Часть 1
23 марта 2017 г. в 20:25
— С каким Баки я разговариваю?
Из-под слипшихся тёмных прядей на Стива глянули бесконечно усталые глаза. Яркий серо-голубой выцвел до сизого, такого цвета бывает небо поздней осенью, в тоскливых седых сумерках. Цвет почти совпадал с цветом металлической руки, только без блеска.
Стив поймал себя на том, что прикидывает, как это можно нарисовать, лишь бы ни о чём больше не думать.
— Твою мать звали Сара. В ботинки ты запихивал газеты, потому что ноги у тебя были как у девчонки.
Стив глянул на Сэма.
— В музее такого не прочтёшь.
Тот ершисто пожал плечами:
— Прости, друг, но ты же сам бывал в том музее. Ты там весь, с головы до пят, от размера ноги до длины ушей.
— Не весь, — хмыкнул Баки.
— Да ну?
— Уши померить — плёвое дело, но кое-что точно не измеряли «до» и «после». А я измерял лично.
Стив различил в его голосе ужасно знакомые нотки и похолодел.
— Достаточно.
Баки глянул на зажатую в прессе руку, перевёл взгляд на Стива и ухмыльнулся. В ухмылке не было ничего от Джеймса Бьюкенена Барнса. Это был насмешливый изгиб губ снайпера, поймавшего сложную цель, завлекательная улыбочка уличного фокусника перед толпой и неуловимый прищур кошки перед сложным прыжком.
Стив понял, что врёт сам себе. Весь Баки был в этом простом движении рта.
— Это почему же. Я только начал.
Сэм, которому ни разу в жизни не выпадало сомнительной удачи выслушивать Баки Барнса, когда тот вознамерился высказать всё, что у него на уме, махнул рукой:
— Пусть продолжает, раз уж мы тут застряли.
По-хорошему, нужно было прекратить это прямо здесь и сейчас. Стив мог, он знал, как надо, каким тоном и какими словами, чтобы всё закончилось, не начавшись, без возражений и споров.
Сэм перестал бы настаивать. Баки стёр бы с лица знакомо-незнакомую усмешку.
У них была проблема и была цель. Не было времени.
Стив просто не мог себя заставить.
Может, к этому чёртову прессу подошёл Капитан Америка, но сейчас там стоял Стив Роджерс. Парень, который когда-то отчаянно стеснялся шороха газетной бумаги в ботинках, который когда-то всерьёз хотел приклеить оттопыривающиеся уши к голове, и который сейчас так устал, что глаза у него, наверное, потемнели до цвета тусклой осенней воды.
Поглощённый своими мыслями, Стив пропустил часть разговора.
— …и член у него уже в четырнадцать был больше моего. Яйца очень чувствительные, если пощекотать, это я вообще случайно узнал, когда мы…
На лице Сэма живым назвать можно было только левое веко. Оно дёргалось.
Баки закинул ногу на ногу и жестикулировал правой рукой. Стив думал, что никогда больше не увидит его таким. Оживлённым. Разговорчивым. Собой. Просто — таким.
— …и вот я ему говорю: слушай, живём один раз, давай, снимай штаны.
Впервые в жизни Стив понял, что имеют в виду люди, когда говорят, что любят кого-то так сильно, что придушить готовы.
***
— Господи, Баки. Ну ты и сволочь. Про совместную дрочку в четырнадцать зачем было врать?

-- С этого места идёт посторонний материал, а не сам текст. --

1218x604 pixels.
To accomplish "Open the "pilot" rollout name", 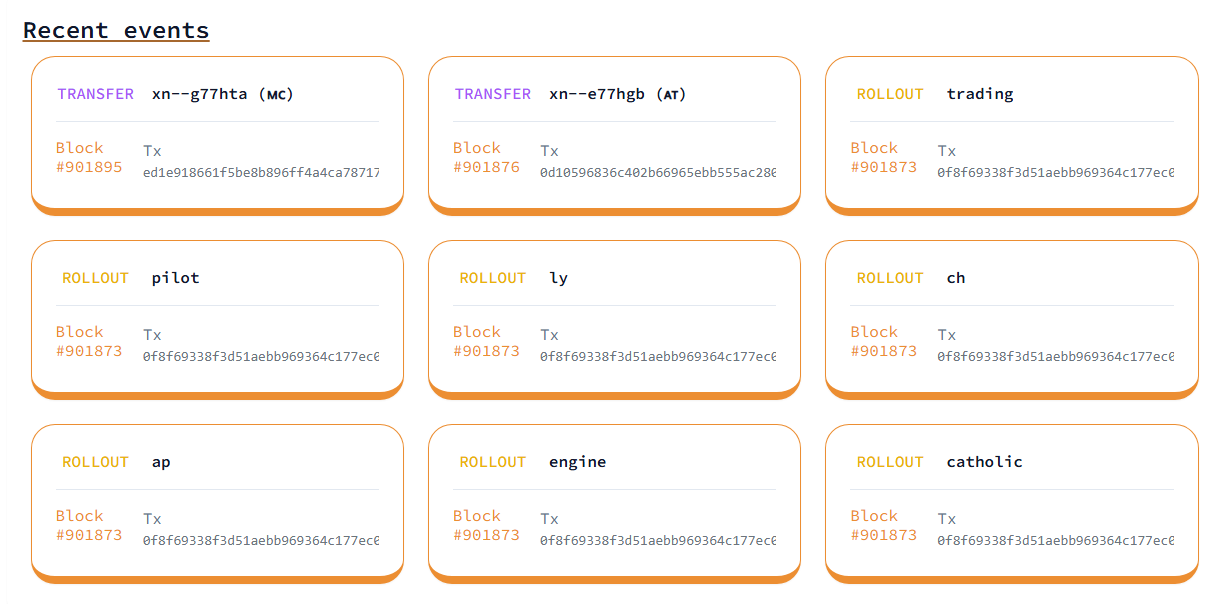I will pos(176,278).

— Четырнадцать, шестнадцать, какая разница?
— И целовался ты лучше.
— Это ты себя недооцениваешь.
— И я не орал как буйный. Ты себе представляешь, что было бы, если бы я тогда и от того, что мы делали, орал на весь дом? Да я же тебе самому рот затыкал!

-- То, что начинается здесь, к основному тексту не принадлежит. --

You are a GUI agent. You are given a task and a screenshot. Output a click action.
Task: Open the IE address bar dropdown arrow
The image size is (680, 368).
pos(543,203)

— Соседи думали, что мы дерёмся.
— Я бы тебе и так поверил.
— Поверил, знаю, но лицо у тебя было такое несчастное, будто я на смертном одре.
— Тяжёлый денёк выдался.
— Слушай, Стив. Может, я больше не совсем я. Но хотя бы сейчас, хотя бы часть меня здесь. Мы же живы, ну. Почему вообще я должен тебя утешать, а не ты меня?
— Не представляю, что теперь думает Сэм.
— Я бы на твоём месте лучше представил, где мой рюкзак. Понимаешь, Стив. Когда я начал вспоминать, первым вернулось самое яркое. Какие у тебя были маленькие руки, какие губы, как ты…
— Ради бога, не продолжай. Или я… не знаю, что сделаю. Что-нибудь, от чего Сэм подумает, что я тебя избиваю. И при чём здесь твой рюкзак?
— Так вот, я очень боялся опять забыть. И поэтому всё записывал. Вообще всё. И угадай, куда я складывал исписанные блокноты.